----- Input
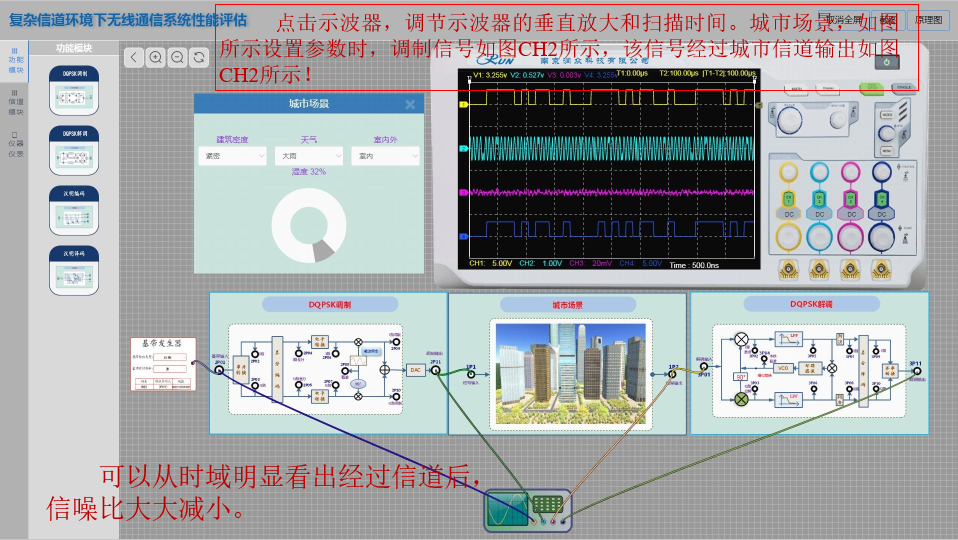Toggle the yellow CH1 channel button

pos(787,198)
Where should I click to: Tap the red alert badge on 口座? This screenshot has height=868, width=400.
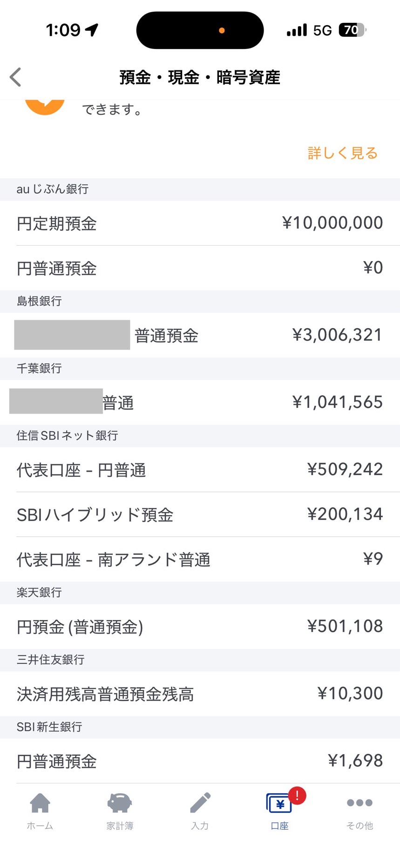click(x=297, y=795)
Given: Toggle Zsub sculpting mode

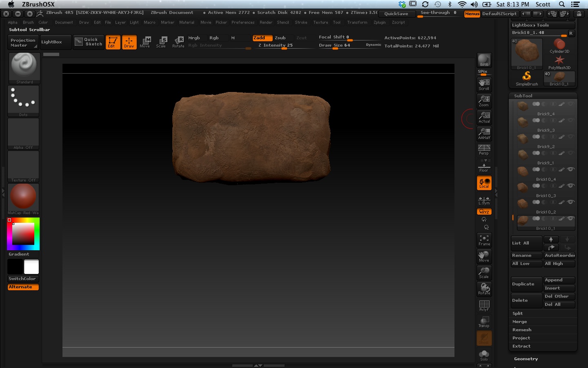Looking at the screenshot, I should [x=280, y=38].
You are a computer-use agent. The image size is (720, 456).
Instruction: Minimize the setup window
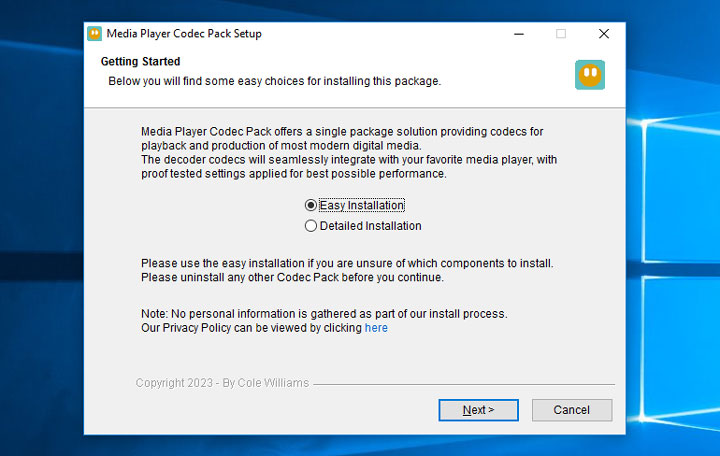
----------
Output the line that contains "You are a computer-use" and every line after it to the end of the records, word for word, leaving out the pictures.

You are a computer-use agent. The image size is (720, 456).
Instruction: Minimize the setup window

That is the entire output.